EXERCISE REQUIREMENTS: Return the records line for line, beginning with the very first line and stopping after the line that contains "Task: Click on". Include both of those end lines and nothing beyond them.

DATASET CONTENT:
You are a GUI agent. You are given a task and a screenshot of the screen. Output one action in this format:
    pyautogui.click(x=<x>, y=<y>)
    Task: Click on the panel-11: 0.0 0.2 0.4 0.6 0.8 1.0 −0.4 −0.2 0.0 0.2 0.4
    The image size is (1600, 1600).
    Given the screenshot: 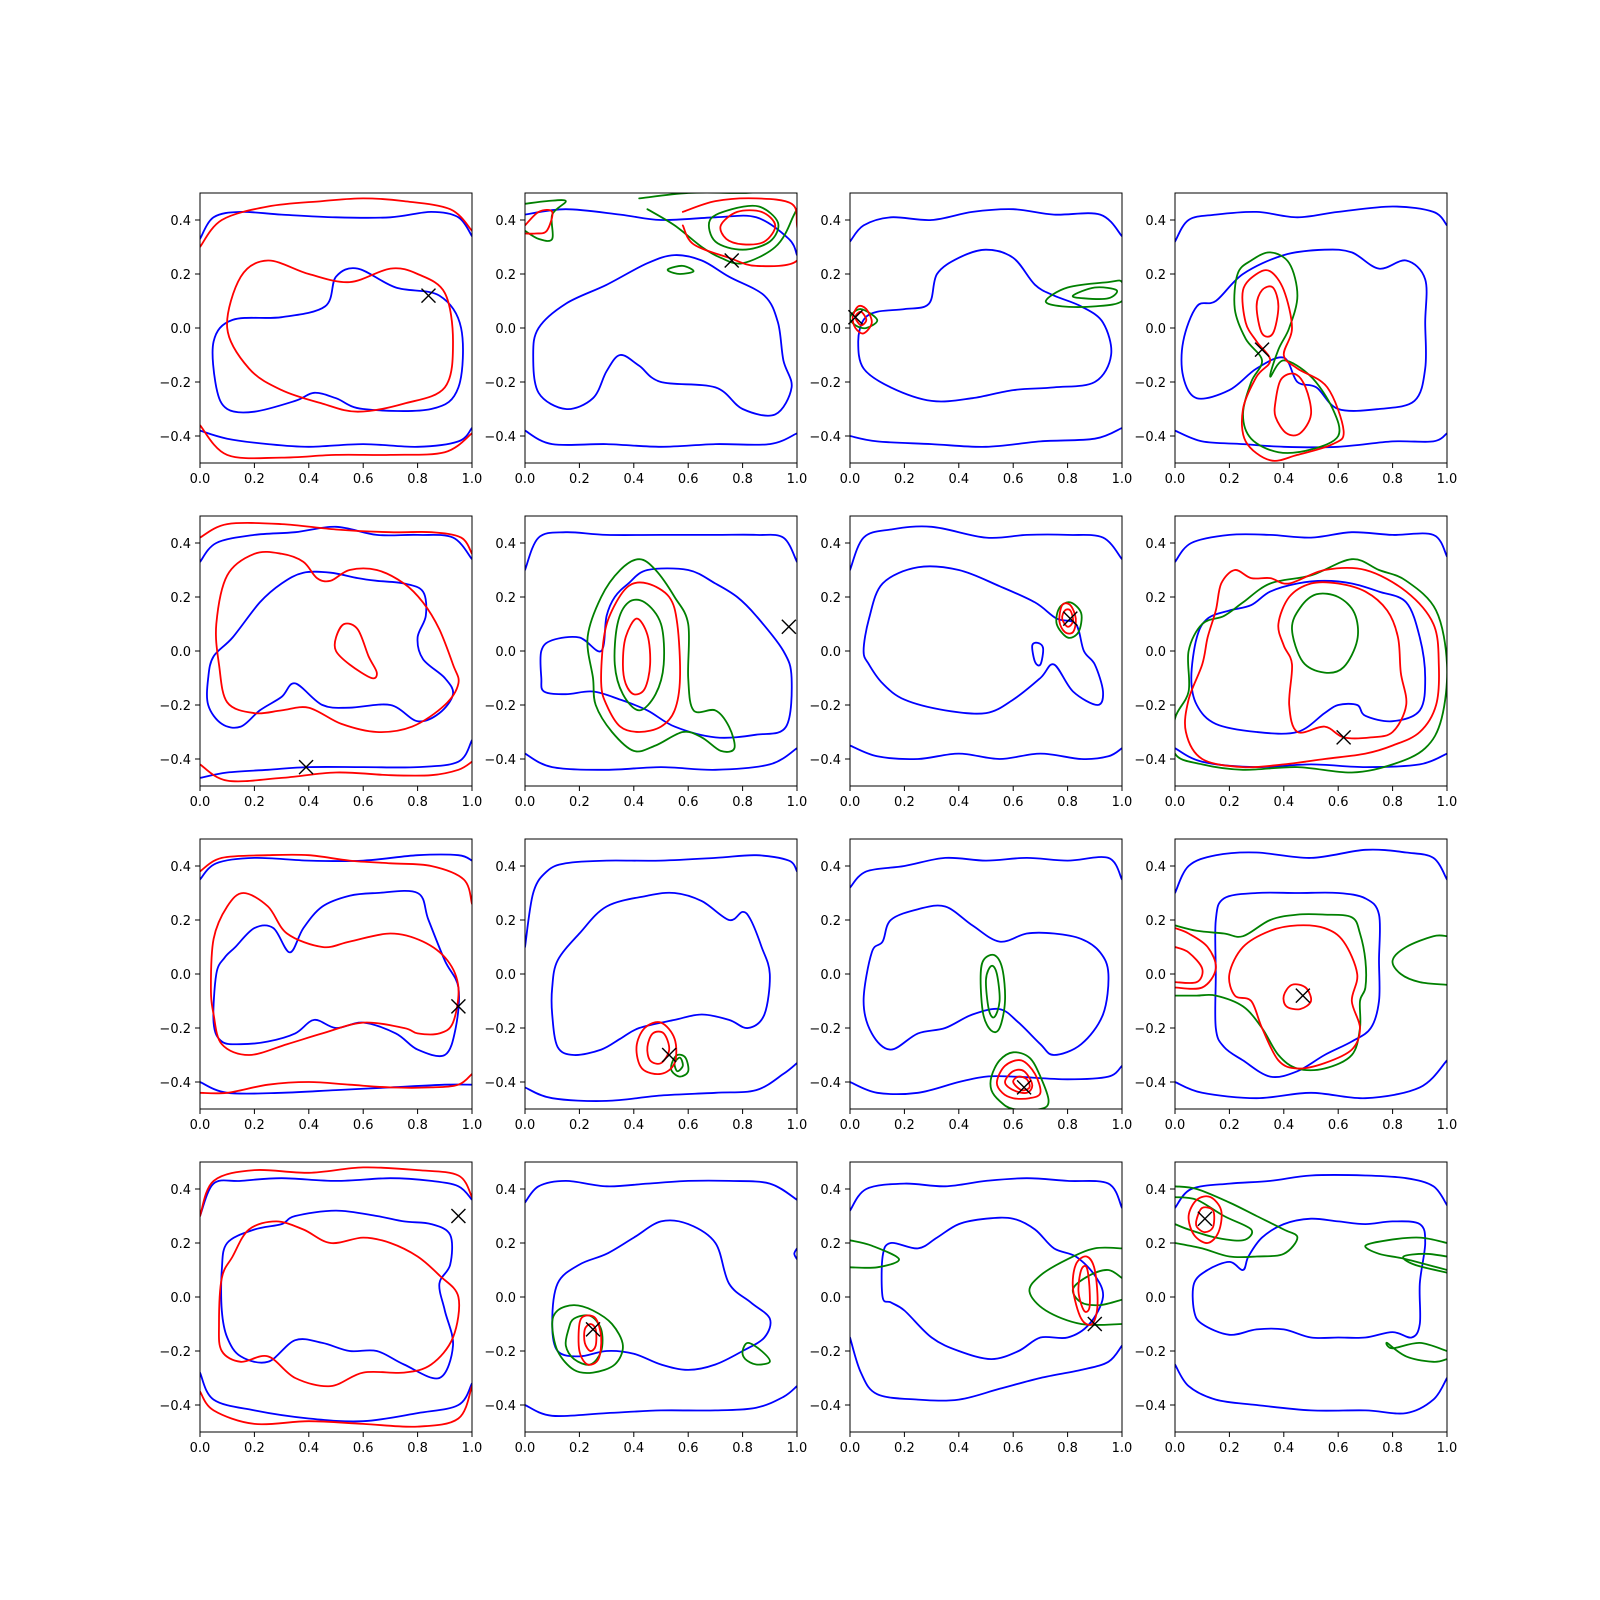 What is the action you would take?
    pyautogui.click(x=970, y=986)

ANSWER AREA:
You are a GUI agent. You are given a task and a screenshot of the screen. Output one action in this format:
    pyautogui.click(x=<x>, y=<y>)
    Task: Click on the panel-11: 0.0 0.2 0.4 0.6 0.8 1.0 −0.4 −0.2 0.0 0.2 0.4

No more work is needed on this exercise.